Print the entries verbatim, leaving out the images they contain.

═════ Record extracts ═════

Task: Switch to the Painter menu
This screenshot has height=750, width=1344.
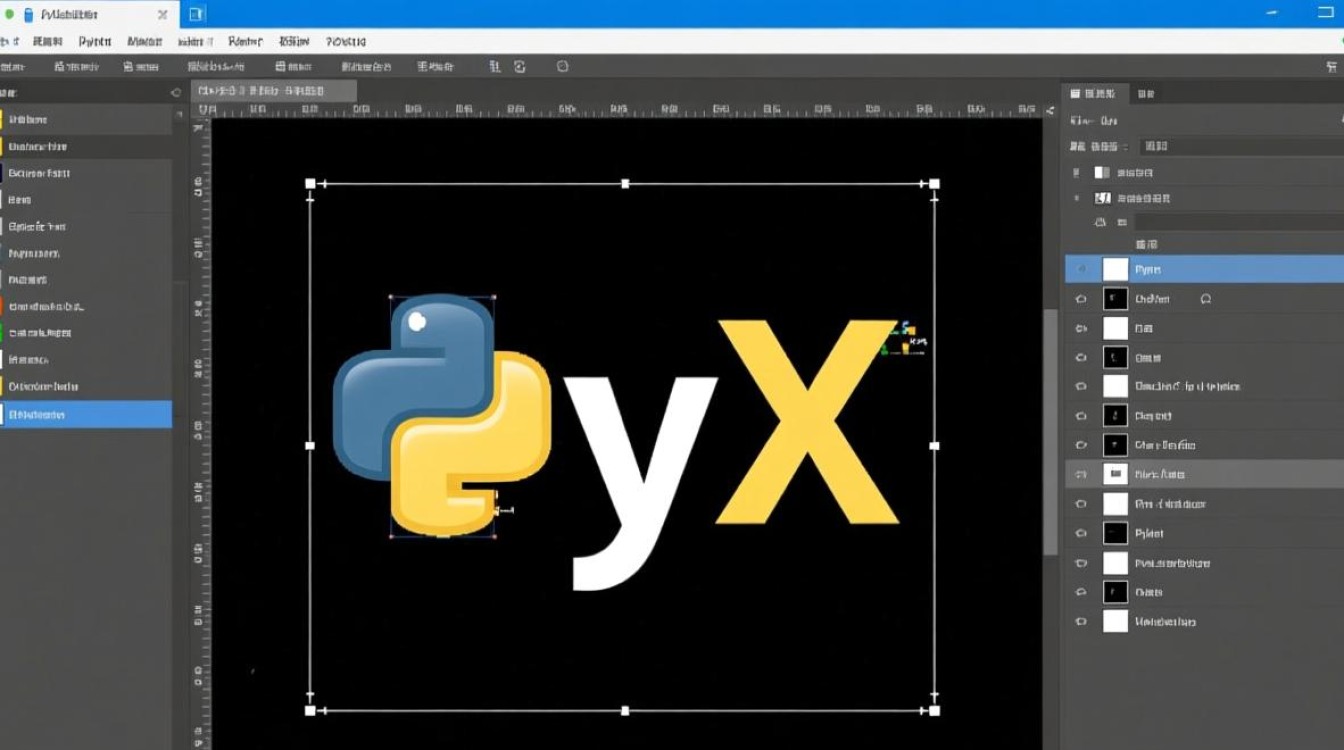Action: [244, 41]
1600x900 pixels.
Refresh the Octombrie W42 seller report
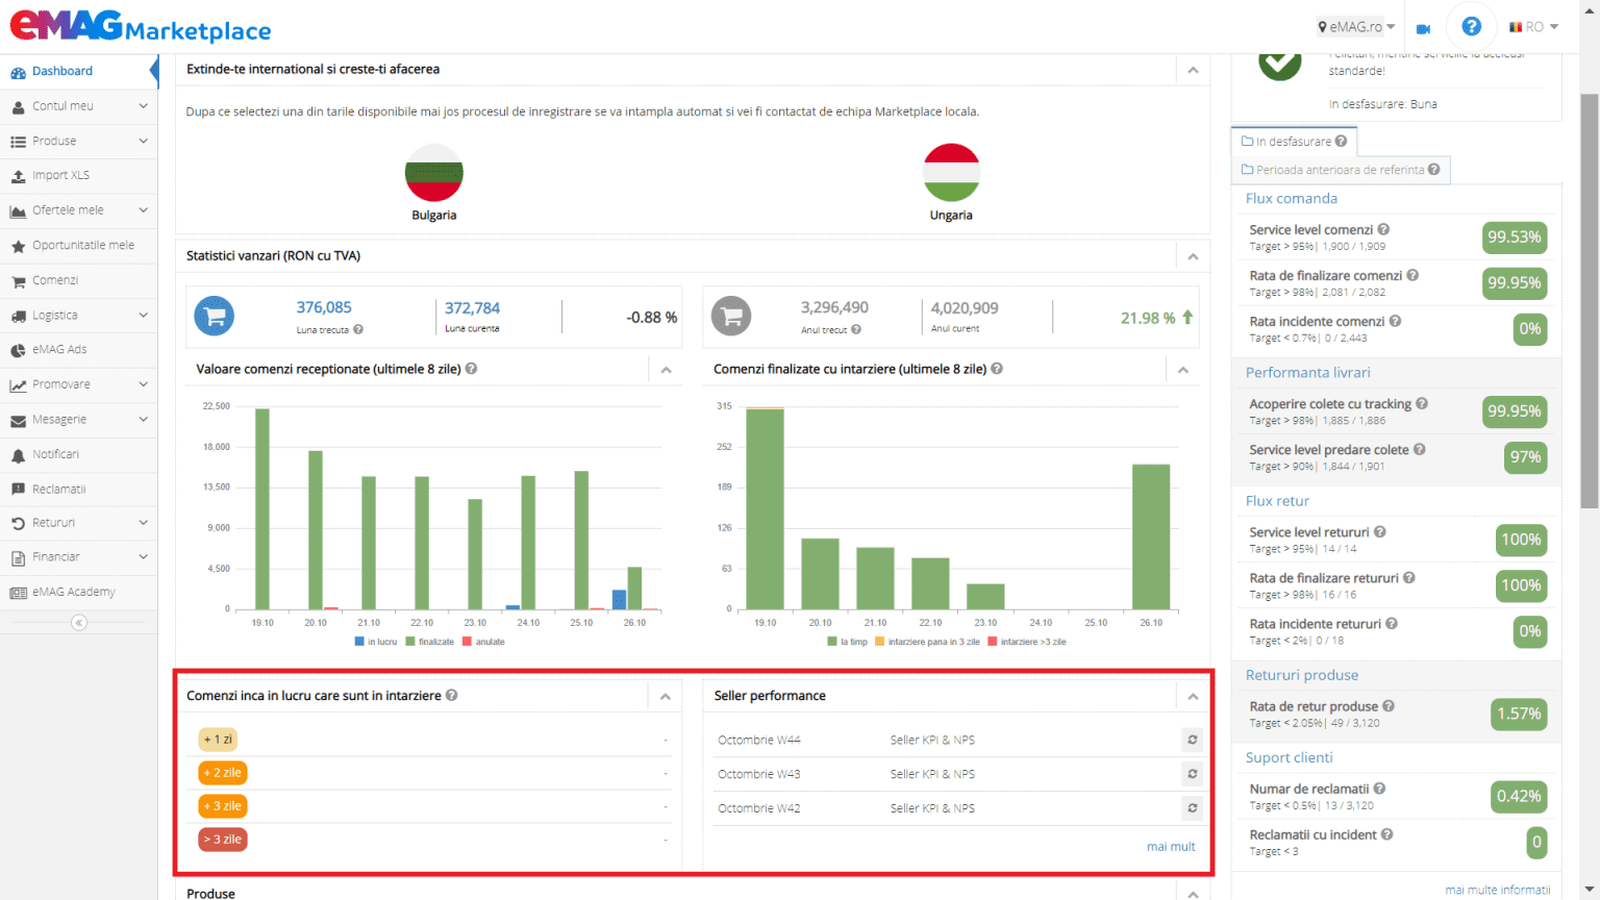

═════

== Written answer ==
Task: Switch to the Painter menu
This screenshot has height=750, width=1344.
Action: [244, 41]
1600x900 pixels.
Refresh the Octombrie W42 seller report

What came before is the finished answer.